- TASK -
Below are the records; return every line from the one that contains "Instruction: Expand the For industry dropdown" to the last, exactly, skipping the pictures.

** DATA TO USE follows **

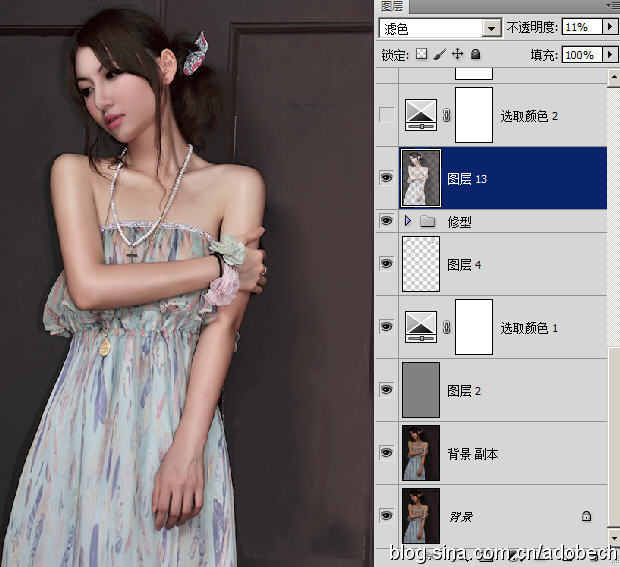
Task: Click the 图层 2 gray layer thumbnail
Action: (420, 390)
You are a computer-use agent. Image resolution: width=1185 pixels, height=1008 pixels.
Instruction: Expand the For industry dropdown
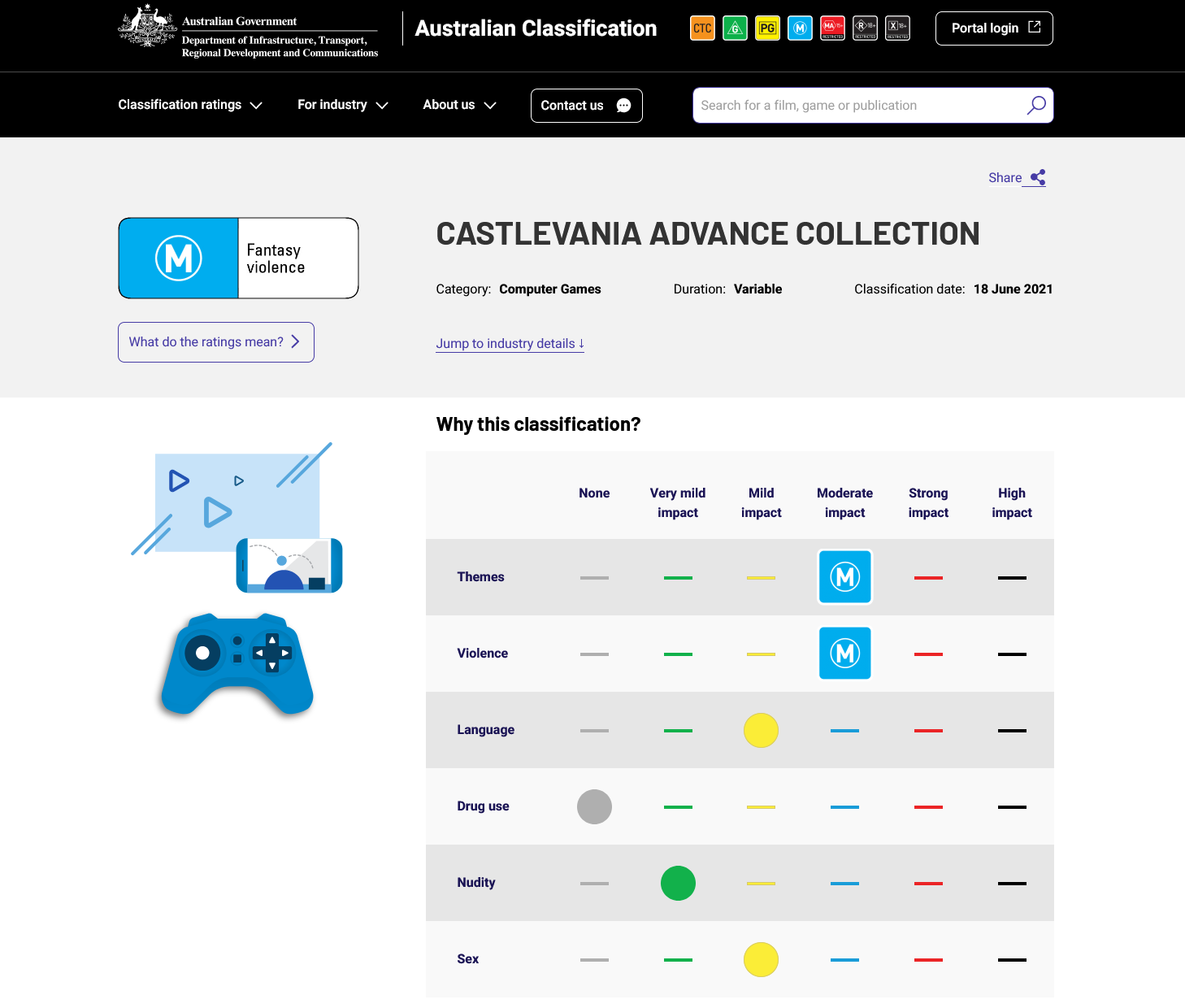342,105
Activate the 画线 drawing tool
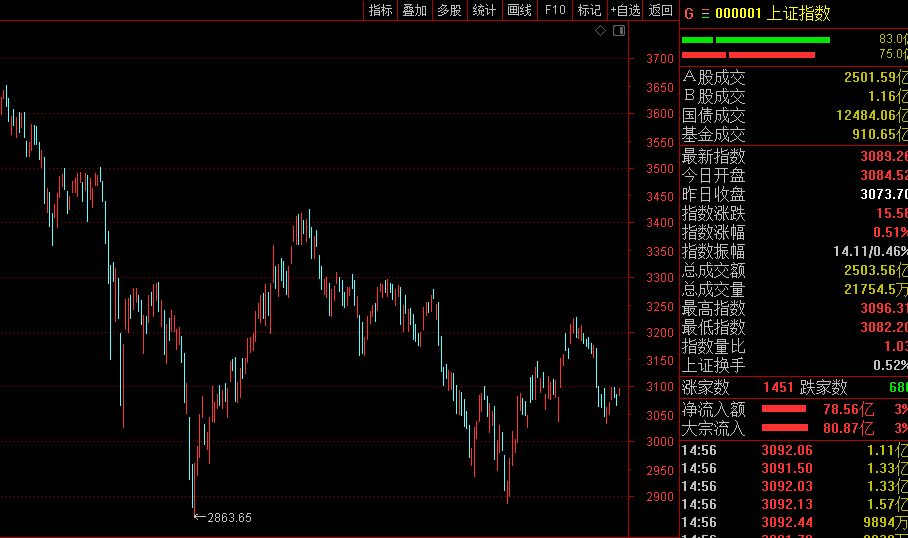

** End of DATA TO USE **

- SOLUTION BELOW -
Instruction: Expand the For industry dropdown
342,105
Activate the 画线 drawing tool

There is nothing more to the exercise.